I can not get my thought out. I want to scream it but each time I start to type and try to figure out what it really is, the words suck. My feeble attempts to put words together fall apart. I'm frustrated. Being a SAHM isn't something I imagined being. I imagined being home with my kids but having something of my own to do on a regular basis.
I thought that by the age of 33 I'd have a better idea of what makes me happy. But I am still just a girl trying to make sense of life. And I get sick and tired of reading things that tell me to follow my dreams, live my passion, if I'm not happy I should just change it. It's not that easy. (And for many others, it is impossible because they can barely keep food on their table.)
But that is where this foggy brain stops. Eager for a few answers. Hoping desperately that just once, the work I do to get my gray matter to function better doesn't always have to have the "one step back". That the times I feel like I got somewhere, managed to get a bit more of a handle on my dysthymia, don't have to be a memory.

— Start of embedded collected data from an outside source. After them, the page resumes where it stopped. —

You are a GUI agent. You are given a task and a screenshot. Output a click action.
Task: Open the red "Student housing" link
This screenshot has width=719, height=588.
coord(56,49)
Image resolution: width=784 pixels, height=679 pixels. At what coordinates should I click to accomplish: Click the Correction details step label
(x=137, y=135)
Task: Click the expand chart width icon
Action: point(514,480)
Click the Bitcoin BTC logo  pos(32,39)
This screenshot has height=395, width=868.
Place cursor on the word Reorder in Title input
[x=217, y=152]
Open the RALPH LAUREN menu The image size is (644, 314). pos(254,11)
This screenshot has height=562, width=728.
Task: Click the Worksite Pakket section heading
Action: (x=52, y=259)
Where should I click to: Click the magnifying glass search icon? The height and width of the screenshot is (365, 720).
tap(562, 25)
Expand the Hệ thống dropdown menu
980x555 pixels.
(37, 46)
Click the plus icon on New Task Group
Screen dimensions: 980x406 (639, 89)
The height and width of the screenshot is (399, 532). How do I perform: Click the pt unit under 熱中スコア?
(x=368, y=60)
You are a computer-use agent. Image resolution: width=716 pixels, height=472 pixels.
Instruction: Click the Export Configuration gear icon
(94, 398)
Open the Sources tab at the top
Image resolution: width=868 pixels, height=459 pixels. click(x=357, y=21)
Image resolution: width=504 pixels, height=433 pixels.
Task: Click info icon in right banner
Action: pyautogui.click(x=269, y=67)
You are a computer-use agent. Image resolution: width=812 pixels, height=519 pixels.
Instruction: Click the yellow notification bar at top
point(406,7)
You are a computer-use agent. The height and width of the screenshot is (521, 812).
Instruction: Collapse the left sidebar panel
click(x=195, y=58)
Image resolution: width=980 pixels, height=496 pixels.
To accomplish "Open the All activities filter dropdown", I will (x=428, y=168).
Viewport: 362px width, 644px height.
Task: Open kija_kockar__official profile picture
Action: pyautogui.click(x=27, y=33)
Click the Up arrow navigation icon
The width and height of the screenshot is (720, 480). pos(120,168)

I want to be able to be more present in each and every moment but it is hard because I am constantly thinking of what needs to get done next, or where I need to clean when the opportunity arises. I hate it that I check my watch while I am playing with my daughter to see how long I've been doing it for, rather than just doing it.
How often I am reminded of growth being an erratic "two steps forward, one step back" in so many ways. It happens with my kids and it happens with my emotional state. But when it is the latter I get pissed off because I hate being in this place, feeling like I can never get my steps quite big enough to get out of the mud.